CBRE Group (NYSE:CBRE), leader nella consulenza immobiliare, ha presentato una indagine per indicare le strategie di investimenti immobiliari da attuarsi nell’anno corrente a livello nazionale e internazionale.

Nonostante la crisi, il Real estate in Italia è stato un settore ancora appetibile. Due i motivi: politiche monetarie accomodanti della BCE e il cambio di governo ad agosto.  La preoccupazione per il futuro c’è ma non oltre i livelli di guardia. La Brexit potrà incidere, così come i conflitti commerciali USA-Cina, le tensioni protezionistiche in atto e la debolezza di alcune economie emergenti.

La politica monetaria

Se il regime monetario fiscale a livello mondiale rimane con una tendenza espansiva, i tassi a livelli bassi, gli investimenti immobiliari sono una strada da percorrere per generare guadagni.

Gli ostacoli in Italia

Durante Perspective, l’evento dedicato ai trend del Real Estate, gli investitori ritengono che l’ostacolo in Italia è rappresentato da disponibilità di asset (25%), seguito dal pricing degli stessi (18%) e dalla bassa trasparenza del mercato (11%).
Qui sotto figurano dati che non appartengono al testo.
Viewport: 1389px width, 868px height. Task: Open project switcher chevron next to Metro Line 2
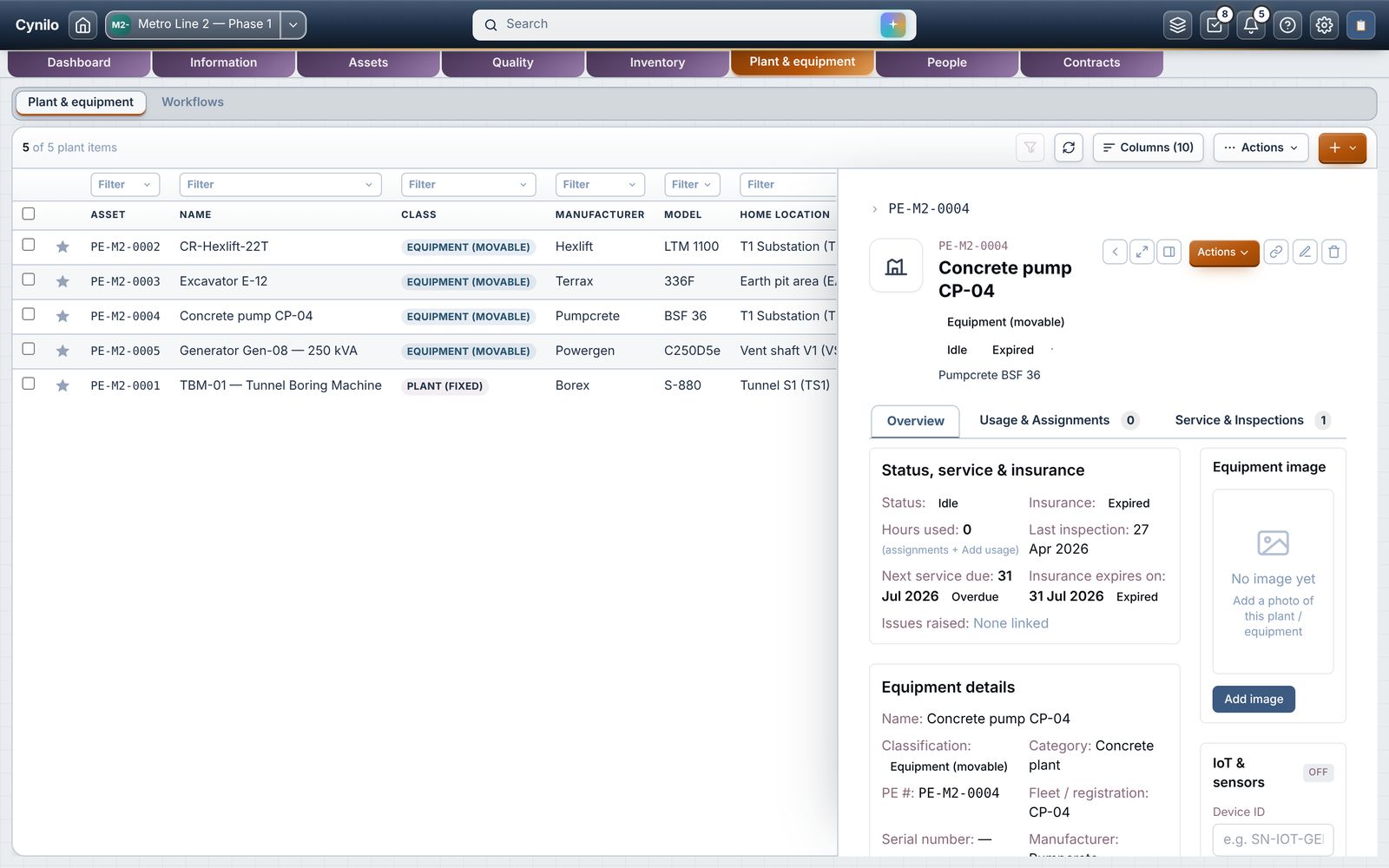tap(293, 25)
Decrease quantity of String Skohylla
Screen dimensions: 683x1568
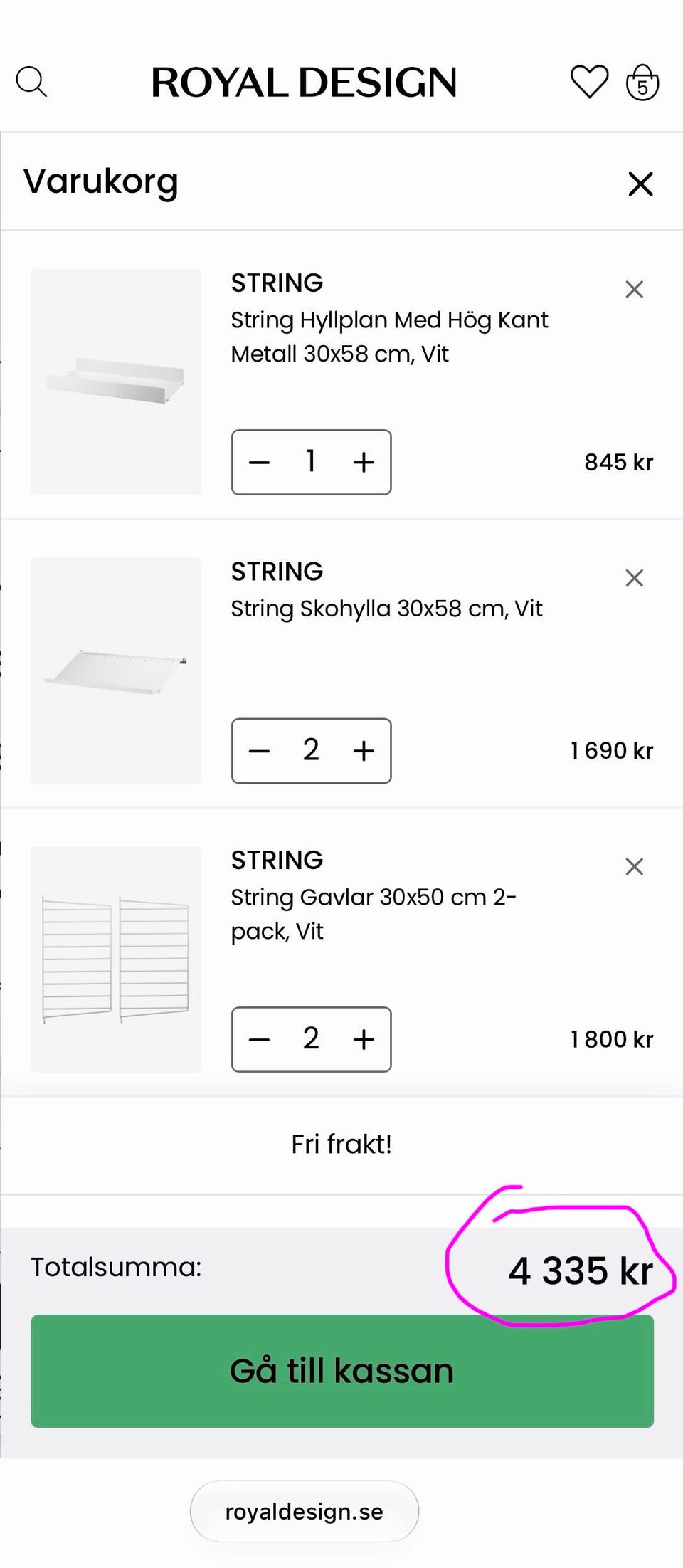(x=259, y=750)
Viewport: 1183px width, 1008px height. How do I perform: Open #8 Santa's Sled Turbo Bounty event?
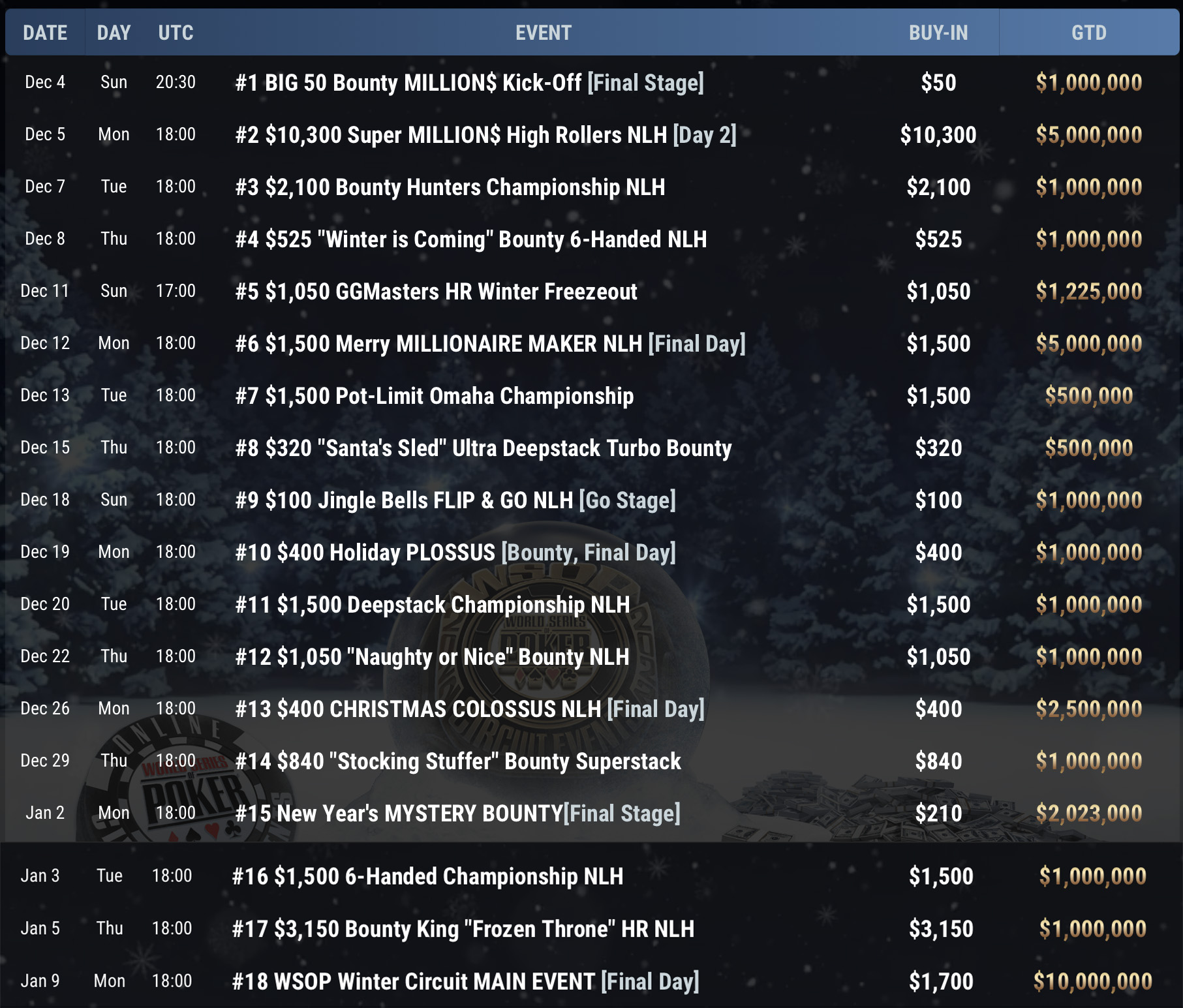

Su cosa investire e Investimenti immobiliari

Nel 2020 le asset class più attraenti saranno Hotel, uffici, logistica, student housing. Una piccola parte degli intervistati si è espressa a favore dei  Non Performing Loans.

Da fare una considerazione sugli hotel: nel 2019 il settore ha raccolto oltre 3 miliardi di euro di investimenti.

Gli investitori coinvolti nella ricerca ritengono che l’asset class residenziale in Italia è funzionale agli investimenti allo stesso modo dei  mercati principali d’Europa.

Cosa frena a investire in immobili

Proprietà frammentate, mancanza di una politica pubblica di supporto, assenza di società di asset management specializzate sono ostacoli che non creano condizioni maggiormente favorevoli per far sviluppare l’intero comparto.

Cosa si prevede per il futuro

Per gli investitori ci sarà una sostanziale stabilità rispetto all’anno appena trascorso, una parte addirittura ipotizza che i volumi di investimento siano più alti. Sono fiduciosi in massa: pochissimi prevedono un calo.

La tipologia di asset a cui gli investitori mirano maggiormente è quella value-add, mentre gli asset core e core plus registrano percentuali di interesse più basse. Il 77% degli intervistati si dice inoltre interessato a opportunità di sviluppo, principalmente nei settori logistica (22%), Multi-family (17%) e uffici (16%).